§ 本文:
^^^^^^^^
若く、腕力や体力には自信があった。だが、生きていく術を持たなければ、技術も知恵もないのだ。彼らに比べれば、自身などどれほどのものか。そんな人間がよその人を助けに行くなんて、不遜にもほどがある。まずはしっかり生きよう。しっかり暮らそう――。

金を稼ぐ術は何でもよかったが、勤めに行きたくはなかった。仕事は自分で起こしたかった。

農業を選んだのは、それしか浮かばなかっただけでもあるが、一番やれそうなことだったから。休学中、篤農家のもとで教わったり、色川で有機農業を体験させてもらったりしていたため、乏しくとも技術はあったのだ。

やっていける自信などなかったが、意気込みはあった。しかし、地域住民からは「どうせ、いつか帰るんやろ」と軽くあしらわれるのが常だった。農地を借りる手続きをとろうとしても、「どうやって食っていく気か? 農業はそんな甘いもんやないで!」とたしなめられるばかり。必死で思いをぶちまけても、そう簡単に農民として認知してはもらえなかった。

実際、生活は厳しかった。朝から晩まで働きづめ。安定とは無縁、食っていけるという保証はどこにもない。移住6年目、86年には結婚。翌年に生まれた長男を皮切りに、年子の次男、2年あけて三男と続いた。父親として一家を背負っている、という責任感めいた思いも芽生えてきた。

原はがむしゃらだった。しかし、切羽詰まった状況だからこそ、是が非でも何とかしなければならない、とやる気が満ちてきた。すると、つられるように知恵も湧いてくるのだった。
^^^^^^^^
§ 提供資料:
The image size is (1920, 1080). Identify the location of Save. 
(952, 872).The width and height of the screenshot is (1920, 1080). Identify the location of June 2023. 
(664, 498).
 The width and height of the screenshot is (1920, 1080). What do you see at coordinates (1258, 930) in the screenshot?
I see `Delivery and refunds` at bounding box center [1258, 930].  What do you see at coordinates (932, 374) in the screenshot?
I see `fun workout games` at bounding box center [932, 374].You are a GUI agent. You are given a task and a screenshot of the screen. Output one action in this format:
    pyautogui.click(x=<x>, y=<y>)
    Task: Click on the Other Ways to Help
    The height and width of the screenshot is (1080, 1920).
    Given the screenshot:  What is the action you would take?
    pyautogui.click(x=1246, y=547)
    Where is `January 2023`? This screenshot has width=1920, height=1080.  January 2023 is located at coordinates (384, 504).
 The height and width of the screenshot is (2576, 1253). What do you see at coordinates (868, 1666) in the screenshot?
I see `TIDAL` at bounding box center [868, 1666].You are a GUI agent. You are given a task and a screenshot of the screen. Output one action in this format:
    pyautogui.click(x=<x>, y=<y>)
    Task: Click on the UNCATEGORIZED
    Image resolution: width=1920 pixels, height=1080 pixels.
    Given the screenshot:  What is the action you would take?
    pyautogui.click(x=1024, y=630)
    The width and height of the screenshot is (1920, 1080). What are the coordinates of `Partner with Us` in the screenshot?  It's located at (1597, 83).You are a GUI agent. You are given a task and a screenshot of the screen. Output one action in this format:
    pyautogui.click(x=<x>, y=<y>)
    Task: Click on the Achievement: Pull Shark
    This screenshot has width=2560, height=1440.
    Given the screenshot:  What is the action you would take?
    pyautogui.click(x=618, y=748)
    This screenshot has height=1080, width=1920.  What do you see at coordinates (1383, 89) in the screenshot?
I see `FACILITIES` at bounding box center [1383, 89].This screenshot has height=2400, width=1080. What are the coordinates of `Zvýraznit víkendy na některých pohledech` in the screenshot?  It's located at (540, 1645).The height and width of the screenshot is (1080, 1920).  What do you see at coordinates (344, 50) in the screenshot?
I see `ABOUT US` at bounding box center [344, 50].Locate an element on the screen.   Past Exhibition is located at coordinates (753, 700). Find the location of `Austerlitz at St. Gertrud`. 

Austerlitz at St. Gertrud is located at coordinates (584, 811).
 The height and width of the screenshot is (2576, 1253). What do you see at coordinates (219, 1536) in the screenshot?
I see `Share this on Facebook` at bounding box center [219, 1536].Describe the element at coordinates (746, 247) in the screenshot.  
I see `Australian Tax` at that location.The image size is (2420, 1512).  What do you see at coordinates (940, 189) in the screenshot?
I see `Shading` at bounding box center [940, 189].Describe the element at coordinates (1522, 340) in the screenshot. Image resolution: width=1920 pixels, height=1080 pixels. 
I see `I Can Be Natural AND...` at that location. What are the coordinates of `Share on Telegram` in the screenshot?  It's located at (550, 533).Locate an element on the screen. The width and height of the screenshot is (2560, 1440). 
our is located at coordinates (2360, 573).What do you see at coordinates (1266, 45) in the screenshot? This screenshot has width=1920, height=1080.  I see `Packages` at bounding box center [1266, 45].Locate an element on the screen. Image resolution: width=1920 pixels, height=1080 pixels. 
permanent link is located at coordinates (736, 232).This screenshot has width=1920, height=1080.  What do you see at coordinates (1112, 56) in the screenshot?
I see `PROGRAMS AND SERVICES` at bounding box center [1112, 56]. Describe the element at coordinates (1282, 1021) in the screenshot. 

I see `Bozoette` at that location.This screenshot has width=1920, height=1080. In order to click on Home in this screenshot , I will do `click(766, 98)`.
^^^^^^^^
§ 課題: 本文の「休学中、篤農家のもとで教わったり、色川で有機農業を体験させてもらったりしていたため、乏しくとも技術はあったのだ。」という一文を英語に訳してください。

§ 最終回答: Because he had learned from a dedicated farmer while on leave from school and had been given the chance to try organic farming in Irokawa, he did have skills, however meager.